(Lines for finding words and elements)
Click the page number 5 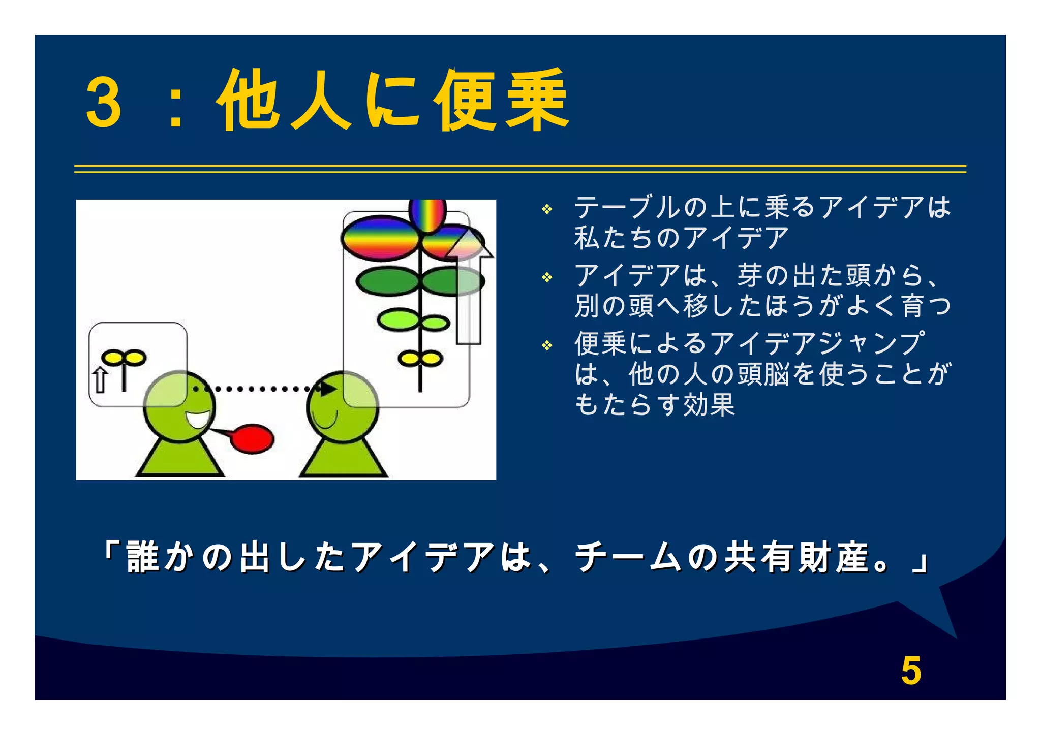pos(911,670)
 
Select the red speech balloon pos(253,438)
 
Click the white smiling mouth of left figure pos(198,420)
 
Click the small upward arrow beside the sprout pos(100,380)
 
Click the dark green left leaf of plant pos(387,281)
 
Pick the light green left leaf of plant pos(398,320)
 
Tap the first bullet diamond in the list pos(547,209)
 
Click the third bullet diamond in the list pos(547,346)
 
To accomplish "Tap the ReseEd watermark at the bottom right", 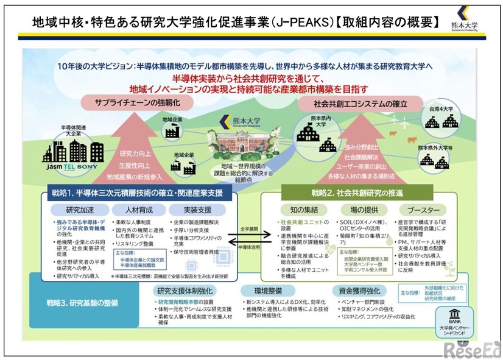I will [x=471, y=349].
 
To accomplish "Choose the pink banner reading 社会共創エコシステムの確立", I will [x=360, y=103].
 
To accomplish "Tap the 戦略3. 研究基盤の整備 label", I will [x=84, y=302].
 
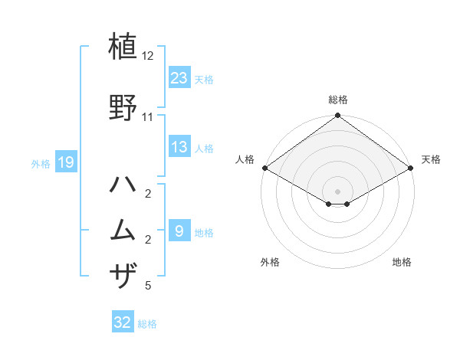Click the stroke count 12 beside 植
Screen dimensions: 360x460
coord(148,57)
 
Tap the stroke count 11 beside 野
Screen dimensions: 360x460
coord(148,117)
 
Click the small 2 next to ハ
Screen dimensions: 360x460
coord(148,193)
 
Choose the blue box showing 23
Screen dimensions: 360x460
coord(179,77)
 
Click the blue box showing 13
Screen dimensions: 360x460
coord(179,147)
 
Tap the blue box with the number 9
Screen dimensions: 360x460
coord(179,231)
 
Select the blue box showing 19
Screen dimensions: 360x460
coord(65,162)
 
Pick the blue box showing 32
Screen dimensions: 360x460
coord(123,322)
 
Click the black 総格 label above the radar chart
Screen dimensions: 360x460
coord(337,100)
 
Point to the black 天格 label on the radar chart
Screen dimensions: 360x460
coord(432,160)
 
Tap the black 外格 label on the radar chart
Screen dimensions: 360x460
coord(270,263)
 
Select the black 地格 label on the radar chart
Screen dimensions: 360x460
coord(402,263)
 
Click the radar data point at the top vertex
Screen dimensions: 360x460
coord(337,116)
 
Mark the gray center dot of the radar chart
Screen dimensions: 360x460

• REQUIRED TASK
Output the lines from the one containing "Tap the black 外格 label on the radar chart" through the one containing "coord(337,116)", inclusive, as a Markdown table with a Row column numbering them and a Line column holding each one. Leave out blank lines.

• OUTPUT OF THE EXERCISE
| Row | Line |
|---|---|
| 1 | Tap the black 外格 label on the radar chart |
| 2 | Screen dimensions: 360x460 |
| 3 | coord(270,263) |
| 4 | Select the black 地格 label on the radar chart |
| 5 | Screen dimensions: 360x460 |
| 6 | coord(402,263) |
| 7 | Click the radar data point at the top vertex |
| 8 | Screen dimensions: 360x460 |
| 9 | coord(337,116) |